→ **ABOUT THIS TASK**
The listing below is to be duplicated exactly, with every picture omitted.

*** Opening THE DATA ***

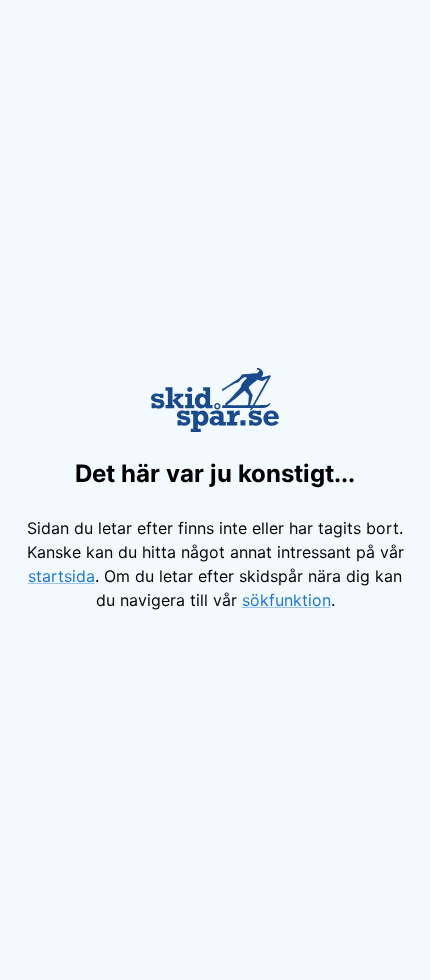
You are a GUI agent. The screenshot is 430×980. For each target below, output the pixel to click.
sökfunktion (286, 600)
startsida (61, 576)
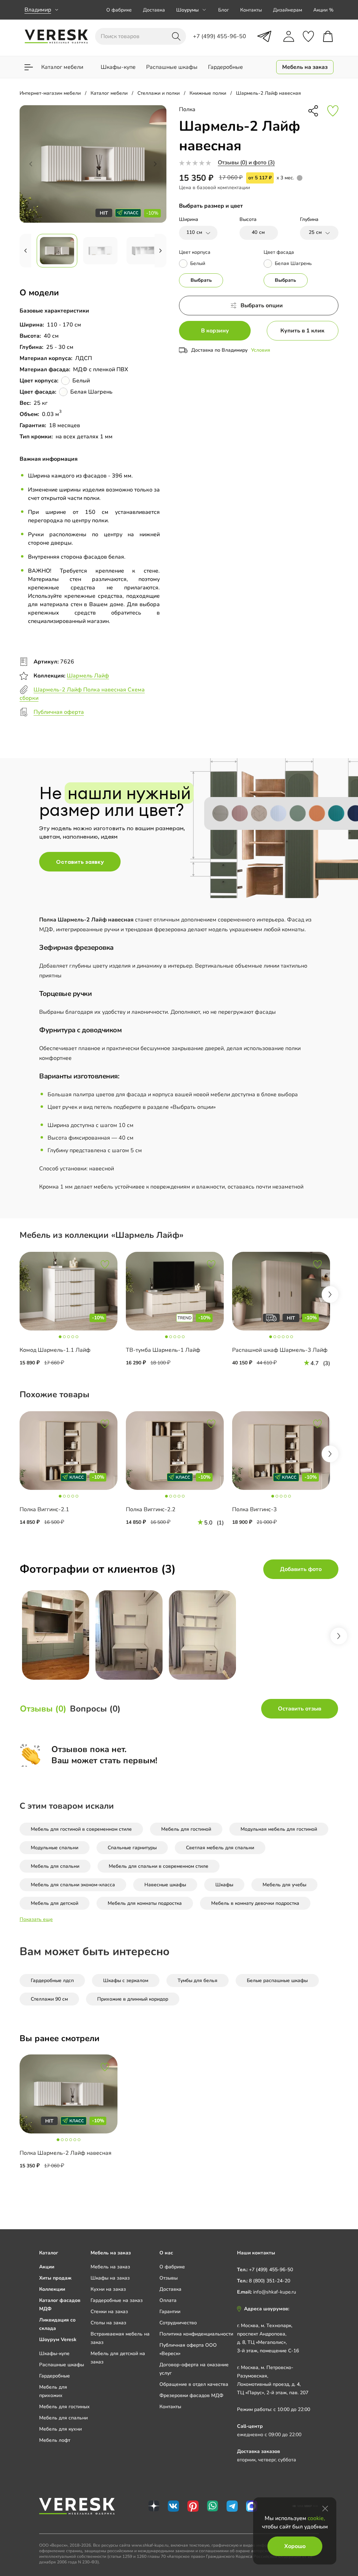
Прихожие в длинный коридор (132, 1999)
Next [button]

*** Closing THE DATA ***

→ **SOLUTION TO THE EXERCISE**
You are a GUI agent. The screenshot is 430×980. For each target below, output the pixel to click.
sökfunktion (286, 600)
startsida (61, 576)
Прихожие в длинный коридор (132, 1999)
Next [button]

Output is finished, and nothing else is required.